‘Time to do what doctors do best…’
Aside from Candyman, the early 1990s were a fallow era for the noble slasher movie. A Nightmare on Elm Street and Friday the 13th were both limping on with Freddy’s Dead: The Final Nightmare and Jason Goes to Hell: The Final Friday respectively (neither of which would end up being the final entry in either franchise, of course), while the Halloween franchise had stopped dead in its tracks entirely. It wasn’t until Scream reinvigorated the slasher movie in ’96 that the tide began to turn. Aside from a number of sequels, there were a few attempts to create a new slasher franchise in the early ’90s, most of which were insane, Dr. Giggles is no exception…
When the son of a murderous doctor returns to his hometown to wreak havoc, it falls to the local teenagers to save the day. Dr. Giggles (Larry Drake), so called for his distinctive high pitched laugh, is armed only with a medical bag and a series of eye rolling quips, while Jennifer Campbell (Holly Marie Combs), local final girl, has only her wits and a number of male suitors to help her.
While this may feel like a fairly original premise, the execution reads more like ‘what if Michael Myers, but he is a doctor?’. At its best, Dr. Giggles is a hybrid of Halloween and some of the more out there Elm Street sequels, and for forty minutes or so, Manny Coto’s film manages to be pretty entertaining. The third act suffers from repetitive plot beats and familiar slasher tropes, however, and the last 20 minutes are a bit of a slog.

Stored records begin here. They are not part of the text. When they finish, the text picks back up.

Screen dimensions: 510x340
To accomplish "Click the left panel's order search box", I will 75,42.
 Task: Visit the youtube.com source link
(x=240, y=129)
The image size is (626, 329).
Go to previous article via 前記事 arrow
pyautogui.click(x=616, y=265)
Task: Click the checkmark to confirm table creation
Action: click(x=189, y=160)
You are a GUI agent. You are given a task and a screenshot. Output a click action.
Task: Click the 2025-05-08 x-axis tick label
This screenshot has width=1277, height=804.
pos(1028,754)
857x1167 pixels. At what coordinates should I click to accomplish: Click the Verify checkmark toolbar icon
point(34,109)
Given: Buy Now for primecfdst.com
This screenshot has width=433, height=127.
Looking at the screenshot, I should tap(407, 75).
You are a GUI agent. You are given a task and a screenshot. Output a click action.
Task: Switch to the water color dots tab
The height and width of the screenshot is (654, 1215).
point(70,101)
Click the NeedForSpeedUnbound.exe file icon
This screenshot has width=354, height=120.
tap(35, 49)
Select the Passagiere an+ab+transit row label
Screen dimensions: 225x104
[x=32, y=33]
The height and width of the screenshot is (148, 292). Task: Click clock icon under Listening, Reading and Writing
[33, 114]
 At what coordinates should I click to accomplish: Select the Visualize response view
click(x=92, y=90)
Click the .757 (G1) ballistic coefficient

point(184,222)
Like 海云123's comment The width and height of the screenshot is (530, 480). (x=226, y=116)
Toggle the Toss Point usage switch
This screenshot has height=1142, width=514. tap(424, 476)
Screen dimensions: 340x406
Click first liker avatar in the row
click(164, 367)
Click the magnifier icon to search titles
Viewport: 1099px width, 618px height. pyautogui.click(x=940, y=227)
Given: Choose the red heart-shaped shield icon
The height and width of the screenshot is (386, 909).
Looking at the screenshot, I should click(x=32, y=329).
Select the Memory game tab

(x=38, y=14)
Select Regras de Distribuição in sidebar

That being said, Dr. Giggles is superior to many of the sequels from more familiar franchises that were kicking around during the early ’90s, and I’m surprised that this film inspired neither cult status or a sequel. Instead, it is destined to be consigned to the same early ’90s slasher graveyard as The People Under the Stairs, Popcorn and Pledge Night. One for completists only.